Back in the classroom, the atmosphere had changed.
“Sorry about that,” I said. Everyone was silent. “What’s wrong?” I asked them, but nobody said anything. I stared at them, bewildered. Xiao Wang had her hands over her eyes. I walked to her desk. “What is it?”
No one spoke. “Can someone please tell me what’s going on?” I said.
Russ said, “Xiao Wang and Da Ge fight.” He was staring at his hands.
“About what?” No one said anything. At a loss for what to do, I opened my book. I’m just going to start the lesson again, I thought, I’m just going to—
“Fuck you.” Da Ge said. I couldn’t tell who he meant. He pushed his chair back and stood so fast that he knocked it over behind him. Xiao Wang moved her hands from over her eyes to over her ears. Chase stood up, as if to warn Da Ge that he’d protect any one of us Da Ge chose to attack. I was not afraid that he’d do anything.
“It’s okay,” I told Chase. “Da Ge, maybe you should go outside.” My voice wa
s absurdly high and came from somewhere other than my body.
“I am outside,” he said. He swung a hand at the class, including and insulting us.
“You fuckers are inside. I am outside.”
When he came to see me that night, I was already standing by the window, watching for him. He pulled up, and I went downstairs and stood on my stoop in the snow. Streetlights reflected off the wet pavement, making the night unnaturally bright. Da Ge saw me and raised his head almost imperceptibly. He did not smile or wave. Soon he was standing silently in front of me, his helmet on his right arm. His head seemed to weigh his neck down. He looked at his shoes, losing their shine in the slush.
“You okay?” I offered. I reached out a bit toward him, but he didn’t seem to notice the gesture. My arms felt heavy. Would they drag when we walked inside?

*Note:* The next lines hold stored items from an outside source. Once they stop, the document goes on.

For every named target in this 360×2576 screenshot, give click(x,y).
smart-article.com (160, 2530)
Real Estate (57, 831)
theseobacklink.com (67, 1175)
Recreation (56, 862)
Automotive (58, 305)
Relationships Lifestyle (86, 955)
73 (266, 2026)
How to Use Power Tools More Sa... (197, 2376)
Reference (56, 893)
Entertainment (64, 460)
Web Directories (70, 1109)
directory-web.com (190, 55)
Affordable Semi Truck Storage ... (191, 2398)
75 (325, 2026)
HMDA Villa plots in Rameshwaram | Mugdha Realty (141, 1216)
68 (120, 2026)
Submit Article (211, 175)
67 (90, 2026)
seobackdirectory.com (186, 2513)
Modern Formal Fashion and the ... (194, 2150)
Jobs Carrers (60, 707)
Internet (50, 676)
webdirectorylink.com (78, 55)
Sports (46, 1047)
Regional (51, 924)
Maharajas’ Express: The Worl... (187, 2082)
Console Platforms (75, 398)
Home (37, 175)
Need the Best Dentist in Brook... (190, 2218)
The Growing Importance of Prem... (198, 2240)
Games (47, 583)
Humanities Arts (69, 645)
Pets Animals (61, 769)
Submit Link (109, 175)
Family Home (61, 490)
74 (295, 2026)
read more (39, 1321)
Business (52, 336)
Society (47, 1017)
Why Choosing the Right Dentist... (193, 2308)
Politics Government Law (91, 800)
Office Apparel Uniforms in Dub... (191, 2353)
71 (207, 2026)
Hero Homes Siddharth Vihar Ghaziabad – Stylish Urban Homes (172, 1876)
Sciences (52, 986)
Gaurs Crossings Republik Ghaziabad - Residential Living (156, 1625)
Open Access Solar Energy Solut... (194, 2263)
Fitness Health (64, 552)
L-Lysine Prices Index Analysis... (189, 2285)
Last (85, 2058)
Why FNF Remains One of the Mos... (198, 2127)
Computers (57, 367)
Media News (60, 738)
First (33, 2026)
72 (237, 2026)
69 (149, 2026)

“I am sorry for class today,” he said.
“What happened?”
“It’s a lot story.”
“A long story?”
He looked up, ready to fight, but then blinked instead. I saw him give up.
“I mean long story,” he said. It was the last time I ever corrected him.
Upstairs, we were less formal. But he didn’t sit on the futon with me, just took a seat at the table and rested his chin on his open hands.
“I have some trouble,” he said.
He feels watched, I thought, potentially ambushed, so I stood and put on an old CD of my dad’s, Vivaldi cello sonatas. I wanted music with no words.
“Do you listen?” he asked me.
“To the CD, you mean?” I said.
“No,” he said, “to me.”
“Yes!” I said, too loud. “Of course I do. I wish you would talk more.”
He swallowed, and I watched his throat move. “I wish you listen more,” he said.